Go line by line through the data below, counting each one that has "will", and give the final count only.

# Entries shown
------------------------------------

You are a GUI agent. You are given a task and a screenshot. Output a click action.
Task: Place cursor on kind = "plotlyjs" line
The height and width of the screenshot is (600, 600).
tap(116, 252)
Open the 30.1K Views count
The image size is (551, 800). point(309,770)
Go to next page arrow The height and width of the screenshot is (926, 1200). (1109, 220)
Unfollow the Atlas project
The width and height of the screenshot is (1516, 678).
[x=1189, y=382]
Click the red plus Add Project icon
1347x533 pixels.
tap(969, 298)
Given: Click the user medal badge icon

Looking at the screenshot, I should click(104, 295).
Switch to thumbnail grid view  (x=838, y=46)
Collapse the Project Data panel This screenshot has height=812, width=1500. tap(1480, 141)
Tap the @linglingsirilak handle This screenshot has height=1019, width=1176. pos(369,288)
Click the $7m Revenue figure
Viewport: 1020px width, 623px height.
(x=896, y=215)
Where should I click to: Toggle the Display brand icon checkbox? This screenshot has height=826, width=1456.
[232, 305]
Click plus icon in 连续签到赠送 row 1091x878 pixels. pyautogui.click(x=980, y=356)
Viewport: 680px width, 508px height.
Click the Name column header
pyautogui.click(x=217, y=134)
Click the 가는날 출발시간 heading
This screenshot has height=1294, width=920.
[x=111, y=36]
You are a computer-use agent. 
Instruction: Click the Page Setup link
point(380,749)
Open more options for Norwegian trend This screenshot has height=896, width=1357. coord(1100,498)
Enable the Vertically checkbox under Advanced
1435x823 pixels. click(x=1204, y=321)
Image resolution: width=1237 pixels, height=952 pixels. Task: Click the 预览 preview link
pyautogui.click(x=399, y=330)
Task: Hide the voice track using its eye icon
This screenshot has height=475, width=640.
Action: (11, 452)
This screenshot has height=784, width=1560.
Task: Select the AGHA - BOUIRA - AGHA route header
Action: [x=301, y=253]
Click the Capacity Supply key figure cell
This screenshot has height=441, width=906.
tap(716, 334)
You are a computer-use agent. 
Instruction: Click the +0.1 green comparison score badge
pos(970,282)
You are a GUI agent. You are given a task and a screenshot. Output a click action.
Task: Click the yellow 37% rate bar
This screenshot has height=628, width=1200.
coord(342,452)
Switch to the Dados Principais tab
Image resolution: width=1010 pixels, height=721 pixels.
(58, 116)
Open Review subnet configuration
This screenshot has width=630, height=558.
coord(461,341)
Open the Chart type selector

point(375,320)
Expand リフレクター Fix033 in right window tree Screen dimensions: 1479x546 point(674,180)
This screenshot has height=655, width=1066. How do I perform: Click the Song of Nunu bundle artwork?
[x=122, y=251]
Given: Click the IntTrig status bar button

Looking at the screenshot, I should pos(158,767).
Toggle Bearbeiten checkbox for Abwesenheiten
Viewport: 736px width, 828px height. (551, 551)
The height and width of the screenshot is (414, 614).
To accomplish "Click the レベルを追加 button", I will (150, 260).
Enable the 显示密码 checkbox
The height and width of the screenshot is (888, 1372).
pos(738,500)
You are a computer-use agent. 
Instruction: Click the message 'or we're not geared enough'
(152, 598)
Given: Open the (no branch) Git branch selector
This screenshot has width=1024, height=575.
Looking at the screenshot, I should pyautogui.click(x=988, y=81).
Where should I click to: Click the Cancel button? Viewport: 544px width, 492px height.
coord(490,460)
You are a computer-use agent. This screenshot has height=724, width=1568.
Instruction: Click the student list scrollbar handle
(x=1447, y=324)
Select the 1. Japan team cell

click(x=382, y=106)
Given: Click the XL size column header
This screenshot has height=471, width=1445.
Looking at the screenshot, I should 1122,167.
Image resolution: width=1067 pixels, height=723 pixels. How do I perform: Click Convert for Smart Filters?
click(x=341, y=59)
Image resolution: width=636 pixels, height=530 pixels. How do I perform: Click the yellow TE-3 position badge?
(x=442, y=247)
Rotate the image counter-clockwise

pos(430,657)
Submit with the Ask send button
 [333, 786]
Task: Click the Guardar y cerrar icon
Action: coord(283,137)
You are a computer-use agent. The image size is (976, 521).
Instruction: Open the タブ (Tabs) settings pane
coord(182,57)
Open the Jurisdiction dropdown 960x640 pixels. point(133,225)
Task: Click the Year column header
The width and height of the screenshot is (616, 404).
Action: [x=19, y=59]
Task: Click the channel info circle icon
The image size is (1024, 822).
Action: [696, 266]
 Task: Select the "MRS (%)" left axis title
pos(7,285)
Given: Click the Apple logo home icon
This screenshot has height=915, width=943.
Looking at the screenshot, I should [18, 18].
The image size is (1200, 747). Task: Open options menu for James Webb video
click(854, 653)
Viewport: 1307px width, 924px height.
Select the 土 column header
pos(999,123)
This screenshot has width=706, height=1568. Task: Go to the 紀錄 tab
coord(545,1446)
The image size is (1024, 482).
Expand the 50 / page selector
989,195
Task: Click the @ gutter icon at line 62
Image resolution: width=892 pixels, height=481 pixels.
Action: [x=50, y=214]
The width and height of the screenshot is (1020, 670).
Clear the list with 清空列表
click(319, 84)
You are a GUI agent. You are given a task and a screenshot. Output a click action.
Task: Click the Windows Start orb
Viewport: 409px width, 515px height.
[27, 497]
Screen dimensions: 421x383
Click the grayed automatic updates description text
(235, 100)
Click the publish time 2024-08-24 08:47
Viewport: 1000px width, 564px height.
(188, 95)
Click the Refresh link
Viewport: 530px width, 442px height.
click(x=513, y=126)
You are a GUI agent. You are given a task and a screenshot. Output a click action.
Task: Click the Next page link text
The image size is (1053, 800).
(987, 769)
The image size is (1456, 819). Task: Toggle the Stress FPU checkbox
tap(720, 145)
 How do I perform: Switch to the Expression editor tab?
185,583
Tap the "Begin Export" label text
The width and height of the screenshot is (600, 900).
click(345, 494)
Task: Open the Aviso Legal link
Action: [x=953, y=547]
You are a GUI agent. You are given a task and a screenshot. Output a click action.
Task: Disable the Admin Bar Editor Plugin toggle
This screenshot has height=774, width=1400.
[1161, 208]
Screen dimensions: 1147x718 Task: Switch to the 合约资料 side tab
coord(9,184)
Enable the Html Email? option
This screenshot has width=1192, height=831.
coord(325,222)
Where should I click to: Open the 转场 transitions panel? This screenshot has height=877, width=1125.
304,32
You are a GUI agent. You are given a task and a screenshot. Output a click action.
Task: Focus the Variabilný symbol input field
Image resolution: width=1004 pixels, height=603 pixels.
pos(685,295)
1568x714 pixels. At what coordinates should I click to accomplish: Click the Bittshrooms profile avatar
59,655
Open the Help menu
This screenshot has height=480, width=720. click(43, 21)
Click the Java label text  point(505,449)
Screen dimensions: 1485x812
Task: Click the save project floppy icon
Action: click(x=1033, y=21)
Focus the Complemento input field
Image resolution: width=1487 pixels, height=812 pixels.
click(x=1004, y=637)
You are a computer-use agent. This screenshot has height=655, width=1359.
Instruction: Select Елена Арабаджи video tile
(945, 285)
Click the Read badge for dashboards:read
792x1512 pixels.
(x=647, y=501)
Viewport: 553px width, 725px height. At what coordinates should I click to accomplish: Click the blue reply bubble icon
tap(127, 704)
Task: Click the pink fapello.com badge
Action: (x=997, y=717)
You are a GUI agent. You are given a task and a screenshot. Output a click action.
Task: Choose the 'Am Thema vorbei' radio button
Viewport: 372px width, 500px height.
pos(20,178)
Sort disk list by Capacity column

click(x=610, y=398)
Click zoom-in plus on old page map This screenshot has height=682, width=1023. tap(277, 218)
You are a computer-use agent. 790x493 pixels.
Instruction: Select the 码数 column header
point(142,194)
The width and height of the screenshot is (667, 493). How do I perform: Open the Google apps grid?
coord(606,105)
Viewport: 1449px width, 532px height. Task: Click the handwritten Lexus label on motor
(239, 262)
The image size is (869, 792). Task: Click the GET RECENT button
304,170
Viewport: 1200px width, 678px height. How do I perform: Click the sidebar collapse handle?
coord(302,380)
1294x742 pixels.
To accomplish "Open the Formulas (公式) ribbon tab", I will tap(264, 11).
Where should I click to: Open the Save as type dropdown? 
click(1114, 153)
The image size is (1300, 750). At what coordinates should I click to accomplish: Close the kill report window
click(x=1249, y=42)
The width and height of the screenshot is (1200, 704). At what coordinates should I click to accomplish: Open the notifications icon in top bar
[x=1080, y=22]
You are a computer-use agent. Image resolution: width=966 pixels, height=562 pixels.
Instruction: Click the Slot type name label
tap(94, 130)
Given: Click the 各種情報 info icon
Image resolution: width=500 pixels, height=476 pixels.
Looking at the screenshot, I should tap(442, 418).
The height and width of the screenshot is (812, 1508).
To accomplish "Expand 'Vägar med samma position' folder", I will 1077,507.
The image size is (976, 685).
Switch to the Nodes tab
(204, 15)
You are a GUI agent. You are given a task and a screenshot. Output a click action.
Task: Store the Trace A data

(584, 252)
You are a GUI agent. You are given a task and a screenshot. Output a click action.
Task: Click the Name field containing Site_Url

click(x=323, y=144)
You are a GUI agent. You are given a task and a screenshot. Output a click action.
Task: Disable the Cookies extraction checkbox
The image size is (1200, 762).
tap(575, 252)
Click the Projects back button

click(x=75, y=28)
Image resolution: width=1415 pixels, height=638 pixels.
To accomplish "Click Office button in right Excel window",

------------------------------------

# Exercise response
3